- [PASSAGE DU TEXTE]:

↓

Pendant un an, il voyage en train, en bateau, en bus ou à dos d'éléphant, et redécouvre une Asie que le voyageur pressé ne connaît plus.
Cette année sans prendre les airs est le prétexte pour brosser l'un des tableaux les plus riches et les plus vivants jamais peints de l'Asie, de sa culture propre, de sa spiritualité et de ses peuples.
Avec lui, on suit la chasse aux esprits dans les ruelles de Bangkok, l'hystérie géomancienne des généraux birmans, les pelotons d'exécution des khmers rouges au Cambodge, et l'on découvre un continent aux prises avec ses propres démons.
Écartelée entre une modernisation à travers laquelle se dessinent les prémices de la mondialisation et des cultures ancestrales souvent garantes du lien social, c'est une zone du monde en pleine mutation où nous entraîne l'auteur.
Dans chaque pays visité, Terzani va aussi à la rencontre de nouveaux devins, une façon de jouer avec le prétexte même de son périple et de confronter la prédiction initiale aux dires de nouveaux prophètes, pas toujours très inspirés, mais c'est surtout une façon d'approcher comme personne avant lui la spiritualité propre à ce continent si fascinant.
Souvent comparé à Kapuscinski, à Bruce Chatwin ou à Nicolas Bouvier, Terzani signe ici un très grand livre.
« Dans la vie, il se présente toujours une bonne occasion. Le problème, c'est de savoir la reconnaître et parfois ce n'est pas facile. La mienne, par exemple, avait tout l'air d'une malédiction. Un devin m'avait dit : "Attention! En 1993, vous courrez un grand risque, celui de mourir. Cette année-là, ne volez pas, ne prenez jamais l'avion." Cela s'était passé à Hong Kong. J'avais rencontré ce vieux Chinois par hasard. Sur le moment, ces mots m'avaient frappé, évidemment, mais cela ne m'avait pas tracassé. Nous étions au printemps de 1976, et 1993 me semblait encore très loin. Toutefois, je n'avais pas oublié cette échéance. Elle était restée dans mon esprit, un peu comme la date d'un rendez-vous auquel on n'a pas encore décidé si on ira ou non. »
Terziano Terzani décide de suivre les prédictions l’oracle et ne prendra pas l’avion pendant une année. Bon prétexte pour renouer avec l’Asie qu’il a connue quelques années plus tôt, qu’il aime. Il en voit le changement, la « modernisation », autrement dit l’occidentalisation.
Une année, non pas entre parenthèse, mais une année de flânerie, de méditation, de réflexion, de poésie, de rencontres, de retrouvailles… bref, une année très riche. Le Journaliste, correspondant en Asie de l'hebdomadaire allemand Der Spiegel redécouvre le plaisir des voyages lents, la vie quotidienne « Tous les endroits se ressemblent quand on les atteint par l’avion, sans un effort minimum : de simples destinations séparées entre elles par quelques heures de vol. »

↑

- [ÉNONCÉ DE L'EXERCICE A]: Ces trois affirmations concordent-elles avec le texte sur le voyage de Terzani en Asie ? (i) Le devin a été rencontré à Hong Kong. (ii) Terzani était correspondant en Asie d'un quotidien français. (iii) La prédiction a été faite au printemps de 1976. Répondez par oui ou par non pour chacune et citez les mots du texte qui tranchent.
- [ÉNONCÉ DE L'EXERCICE B]: Modifiez la partie du texte sur le voyage de Terzani en Asie qui s'ouvre sur les mots contenant « Écartelée entre une » et se ferme sur « très grand livre. » : réécrivez-la en remplaçant « prophètes » par « voyants ».
- [ÉNONCÉ DE L'EXERCICE C]: Poursuivez, s'il vous plaît, le texte sur le voyage de Terzani en Asie à partir de l'endroit où il s'arrête.

- [DONNÉES SOURCES]:
↓

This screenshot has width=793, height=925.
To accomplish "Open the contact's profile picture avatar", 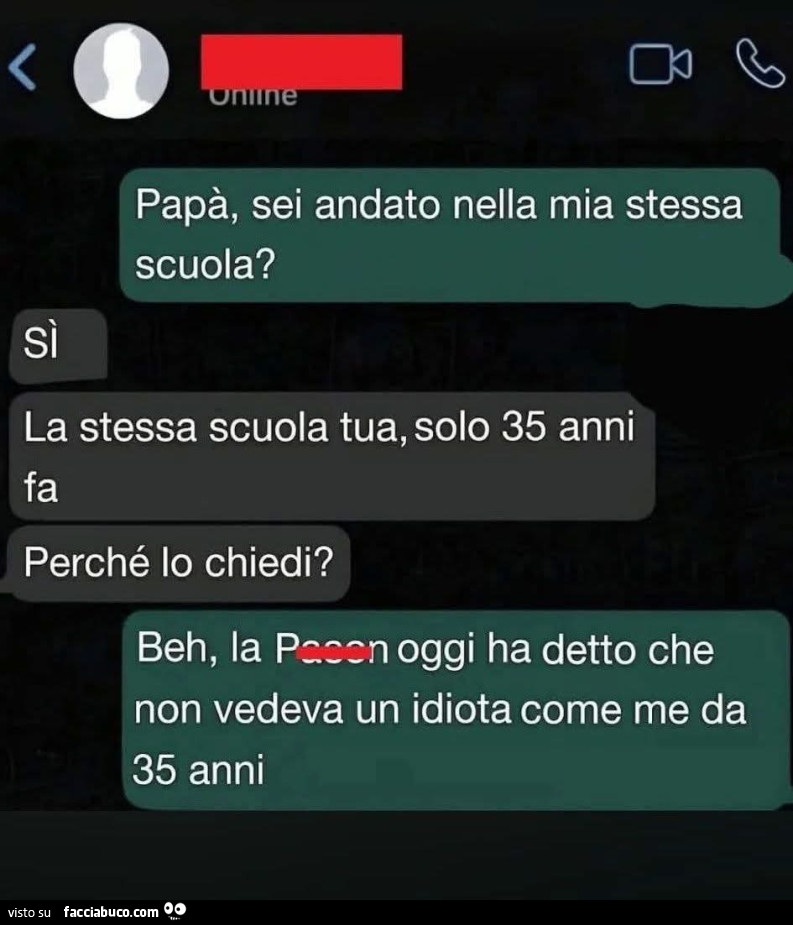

↑

- [RÉPONSE RÉDIGÉE A]:
(i) Oui : « Cela s'était passé à Hong Kong. »
(ii) Non : « correspondant en Asie de l'hebdomadaire allemand Der Spiegel »
(iii) Oui : « Nous étions au printemps de 1976 »

- [RÉPONSE RÉDIGÉE B]:
Écartelée entre une modernisation à travers laquelle se dessinent les prémices de la mondialisation et des cultures ancestrales souvent garantes du lien social, c'est une zone du monde en pleine mutation où nous entraîne l'auteur.
Dans chaque pays visité, Terzani va aussi à la rencontre de nouveaux devins, une façon de jouer avec le prétexte même de son périple et de confronter la prédiction initiale aux dires de nouveaux voyants, pas toujours très inspirés, mais c'est surtout une façon d'approcher comme personne avant lui la spiritualité propre à ce continent si fascinant.
Souvent comparé à Kapuscinski, à Bruce Chatwin ou à Nicolas Bouvier, Terzani signe ici un très grand livre.

- [RÉPONSE RÉDIGÉE C]:
Dans chaque ville, chaque village, chaque pays où il séjournera il demandera l’adresse d’un voyant. Les résultats ne sont pas toujours à la hauteur, mais… il y a toujours un petit quelque chose. Est-ce l’art divinatoire, est-ce l’habitude d’observer leur « client », est-ce de la psychologie, est-ce son besoin d’y trouver quelque vérité. En occident, officiellement, on se gausse des personnes qui consultent, « En Asie, en revanche, la sphère occulte sert encore aujourd’hui pour expliquer les faits divers, au moins autant que l’économie et, jusqu’à une époque récente, l’idéologie. ».
Avec ce voyage tout en lenteur il redécouvre la Birmanie, la Thaïlande, le Cambodge, le Vietnam… Ce qu’il y voit ne lui plait pas trop. En effet, une occidentalisation (une américanisation) à marche forcée fait disparaître toutes les vieilles habitations, les vieux quartiers et, même, la spiritualité asiatique. Les villes ne respirent plus, aucun courant d’air frais ne vient rafraîchir les habitants, étouffés par les tours, autoroutes construites sans schéma (cela me fait penser à ses autoroutes françaises construites dans des couloirs d’orages, de neige, avec tous les désagréments)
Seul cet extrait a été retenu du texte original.